Harry and Meghan travelled to the west African country without their children, Prince Archie, five, and Princess Lilibet, two, but the youngsters were never far from their parents' mind.
On the first day of their mini tour, the Sussexes visited the Lightway Academy in Abuja, a school supported by Harry and Meghan's Archewell Foundation where they met a group of kindergarteners who danced and sang songs for them.
Harry asked them: "Is singing and dancing your favourite class?"
"That's Lili's favorite class," Meghan said of their daughter, who turns three on 4 June. "Maybe it's all the jumping around."
The Duke and Duchess were then taken to a STEM class where a group of youngsters showed the robot cars they'd created, with one proudly saying his was called M-Bot.
As Harry asked the class whether they enjoyed electronics, Meghan revealed that their son Archie liked construction.
Lilibet calls Meghan "Mama"
At the school, Harry and Meghan spoke about the importance of opening up about your mental health.
The Duchess told the class: "We all have our story. And there's no shame in any single one of your stories. Even on the hardest days or darkest days, everything is a pillar of your strength by each of you being there. Your teachers see that in you. And we see that in you."

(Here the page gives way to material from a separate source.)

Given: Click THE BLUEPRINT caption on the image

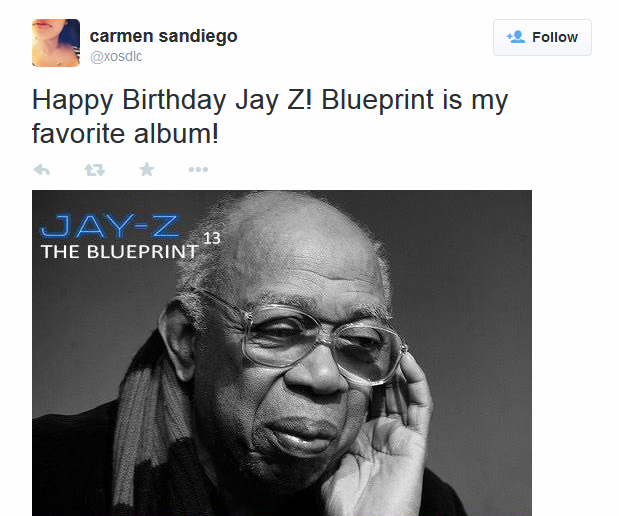Looking at the screenshot, I should (x=119, y=252).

She added: "And interestingly, so our daughter, Lili, she's much, much tinier than you guys. She's about to turn three. And a few weeks ago she looked at me and she would just see the reflection in my eyes. And she said 'Mama, I see me in you'. Oh, now she was talking really, literally. But I hung onto those words in a very different way. And I thought, yes, I do see me and you, and you see me and you, but as I look around this room, I see myself in all of you as well."

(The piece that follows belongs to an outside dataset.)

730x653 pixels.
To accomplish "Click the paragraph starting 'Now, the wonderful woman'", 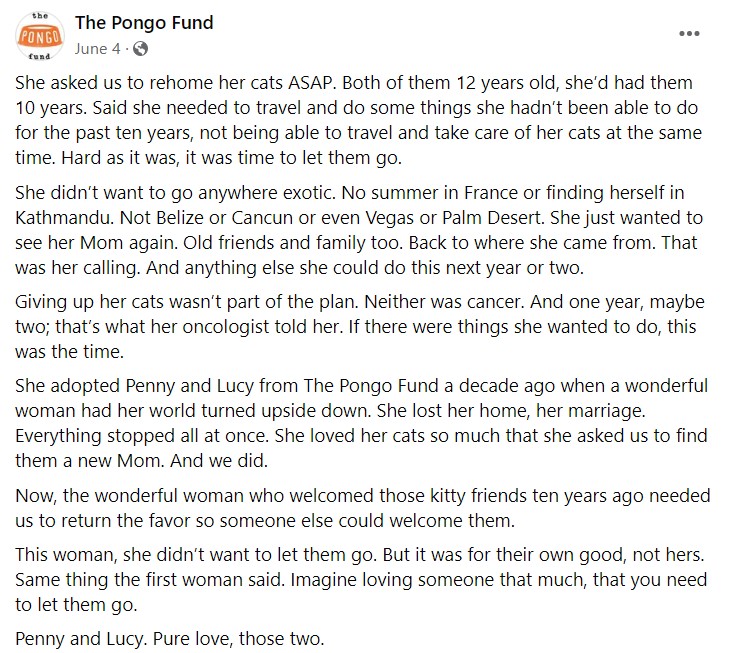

Meghan "loves being a mum"
As the Duchess co-hosted an event of Women in Leadership with Dr Ngozi Okonjo-Iweala, Director General of the World Trade Organization on the second day of the trip, talk soon turned to juggling parenthood with work.
Meghan said: "I love being a mum, I love being a mum."
As she recalled having breakfast with her mentor, Bonnie Hammer, when she was starring in US legal drama, Suits, the Duchess: "And I asked her that exact question. I said, 'How do you find the balance?' And she said, 'You don't, you'll never find the balance.'"
She continued: "And this was before I was married, before I had children, before all the things in my life have certainly had a plot twist. And it struck me and it stayed with me for a long time because you say, 'Well how can you be so successful? And she's a mother as well and she's married and say that you'll never find the balance? What does life feel like if it's imbalanced?'
"What I think that to mean now is that that balance will always change for you. That balance, what seems balanced ten years ago is going to shift. And so being a mum has always been a dream of mine. And I'm so fortunate that we have two beautiful, healthy, very chatty sweet children."
Missing the children on Mother's Day
Meghan spent Mother's Day apart from her children, which fell on the final day of their trip on Sunday 12 May in the US.
As Harry and Meghan attended a reception at the State Governor House in Lagos, the Duchess told guests: "I am very, very grateful, I am very humbled, and today is Mother's Day.
In a TikTok video shared by Arochukwu Network, Meghan added: "So it feels appropriate, but though of course, we are missing our children, I'm missing my babies, but it feels very appropriate to be in the motherland and amongst family. So thank you so much for the kindness and for these beautiful names. I'm very grateful and we can't wait to come back."
Watch the moment below...
And in a sweet tribute to her kids, Meghan also wore a beautiful yellow Carolina Herrera dress, which she first donned for Archie's first birthday party and then for her pregnancy announcement with Lilibet.